[DATA SECTION — start]
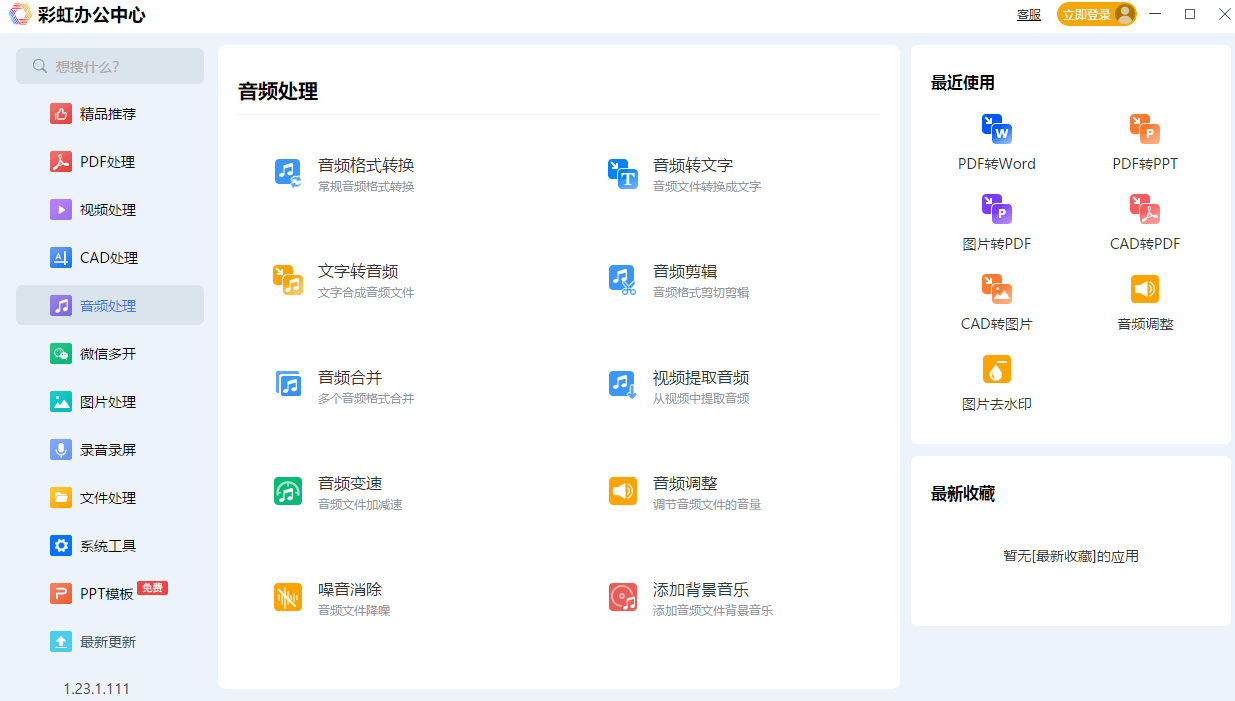Select the 音频转文字 tool icon
The width and height of the screenshot is (1235, 701).
coord(624,173)
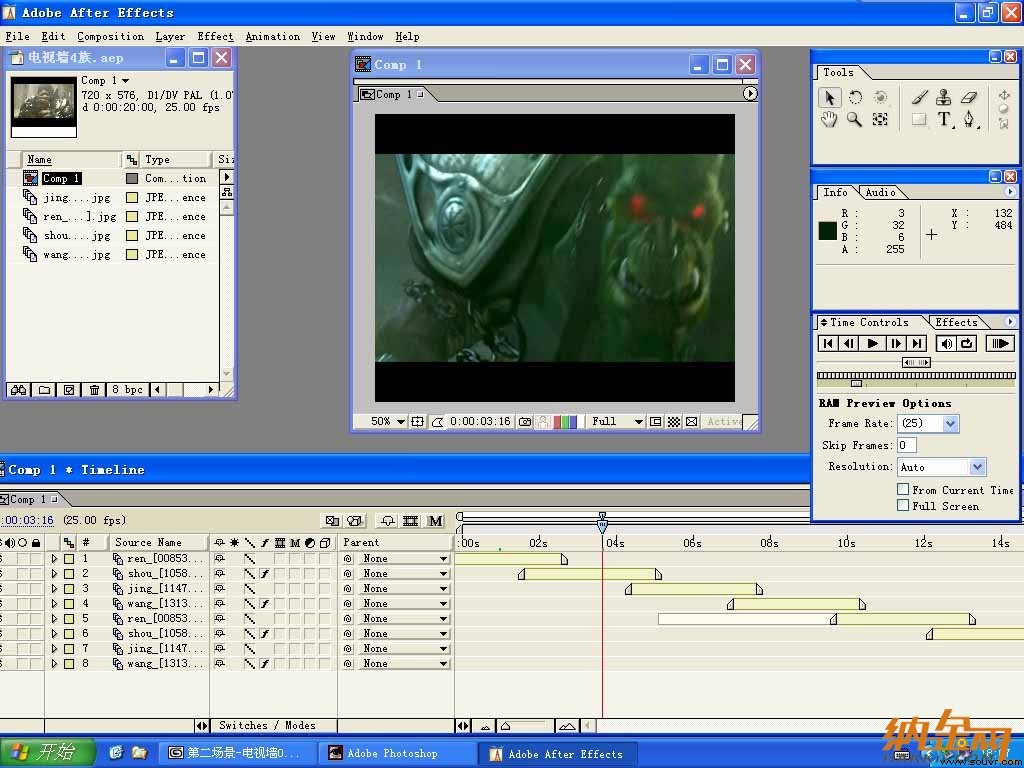Select the Zoom magnifier tool
This screenshot has height=768, width=1024.
tap(854, 119)
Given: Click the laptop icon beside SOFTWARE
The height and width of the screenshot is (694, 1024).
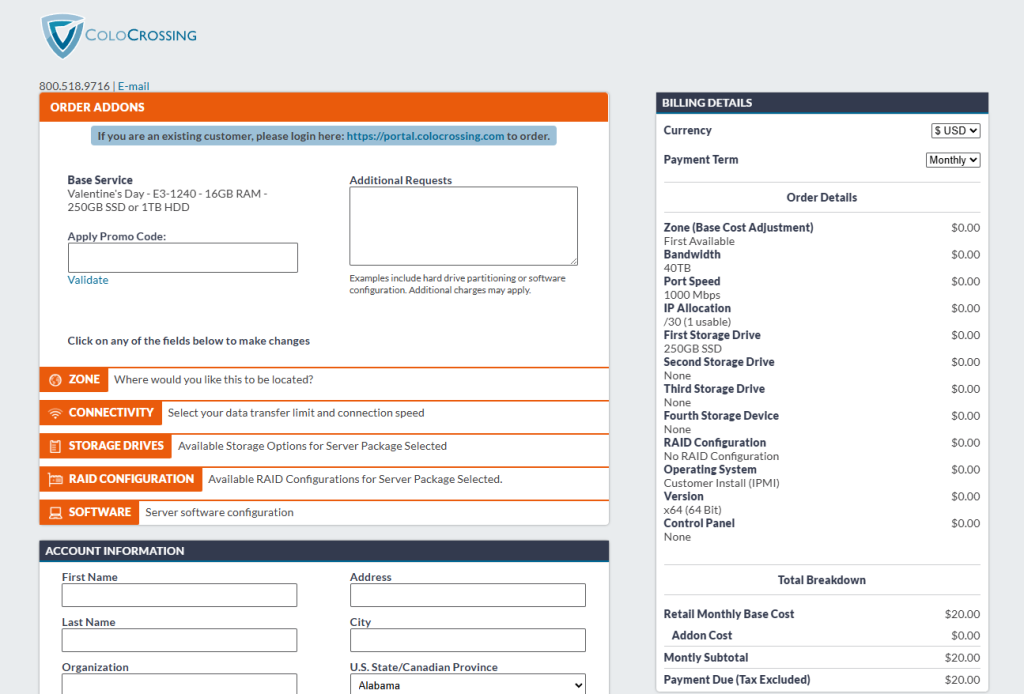Looking at the screenshot, I should coord(55,512).
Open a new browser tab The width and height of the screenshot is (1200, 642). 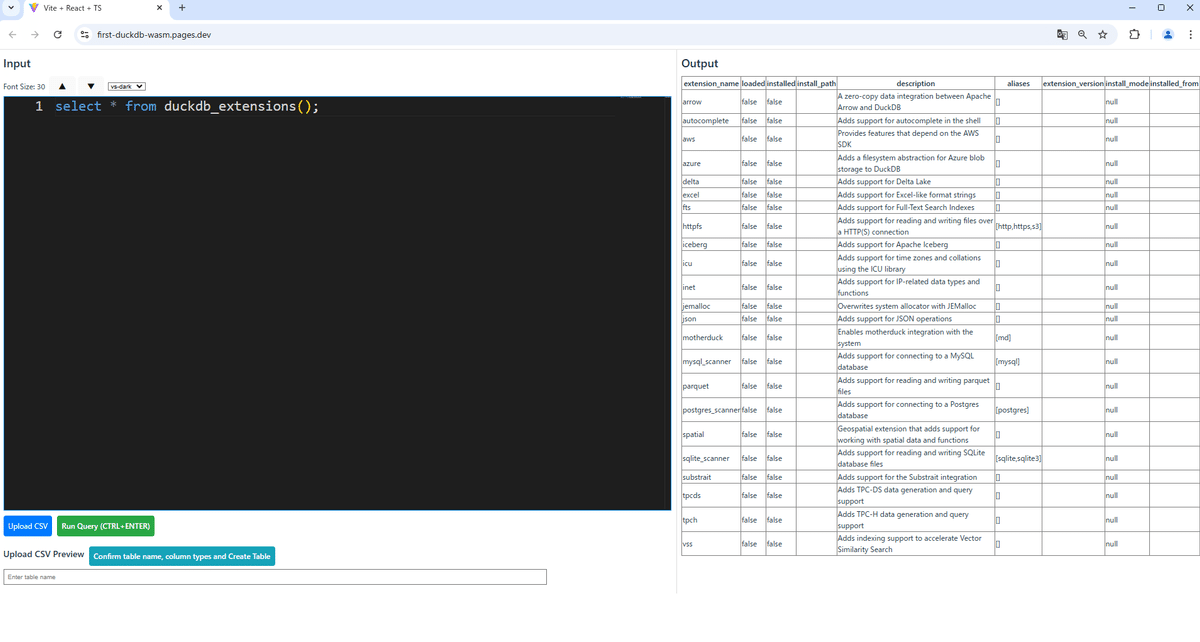(x=182, y=7)
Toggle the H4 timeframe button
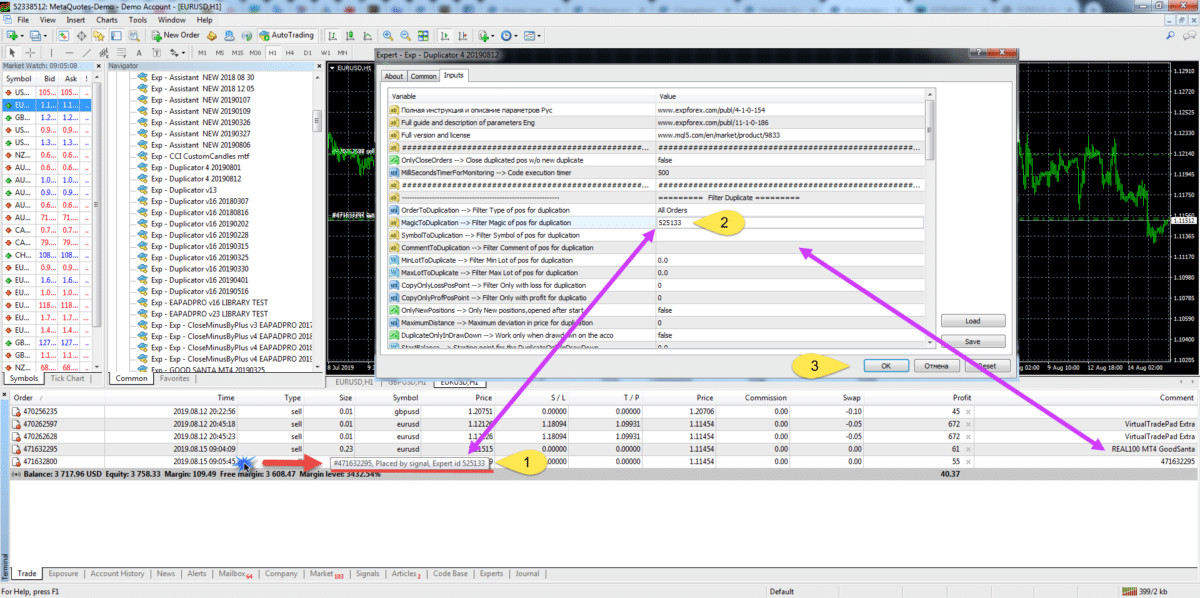The width and height of the screenshot is (1200, 598). [x=290, y=52]
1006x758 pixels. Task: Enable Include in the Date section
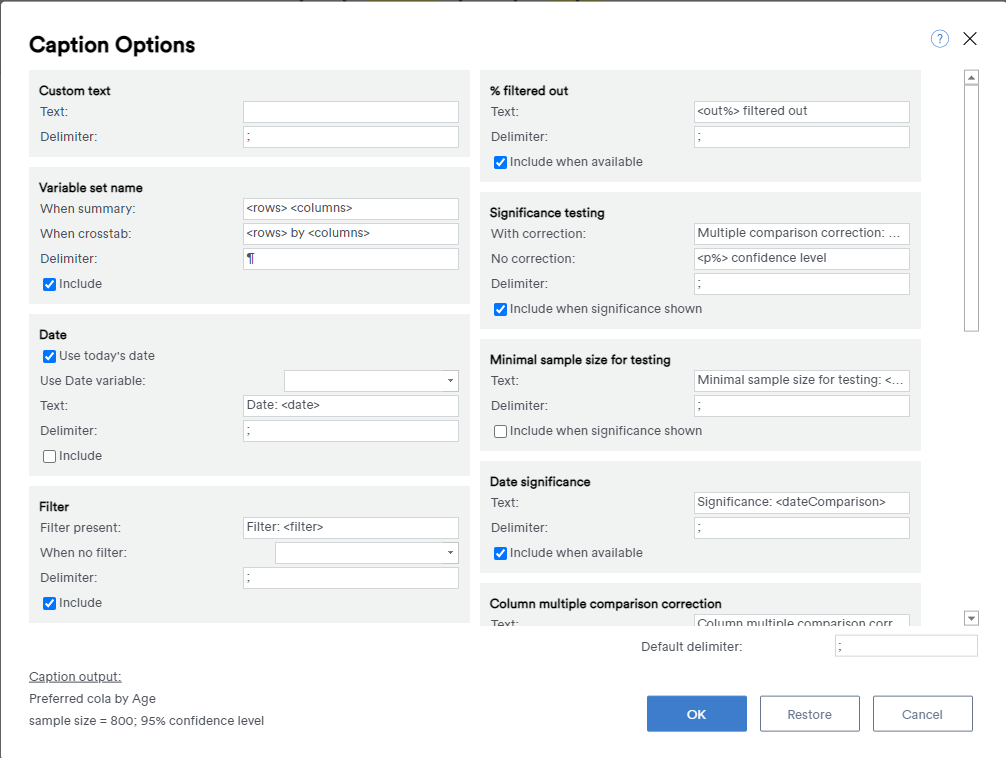click(x=49, y=455)
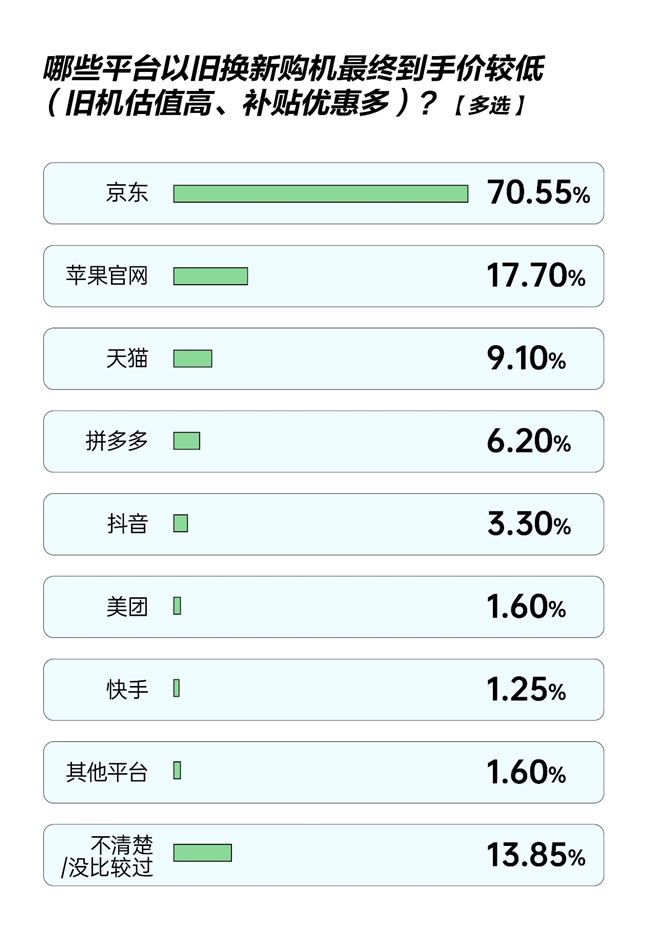The height and width of the screenshot is (941, 650).
Task: Click the 70.55% percentage value
Action: [x=538, y=193]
[DATA SECTION — finish]
WHAT THIS TASK INVOLVES ▸ Pictures excluded, output exactly the line that contains "1006x758 pixels. Task: Enable" and every line after it to the end of the data above.

RESPONSE TO THIS EXERCISE ▸
1006x758 pixels. Task: Enable Include in the Date section
click(x=49, y=455)
The height and width of the screenshot is (941, 650).
Task: Click the 70.55% percentage value
Action: [x=538, y=193]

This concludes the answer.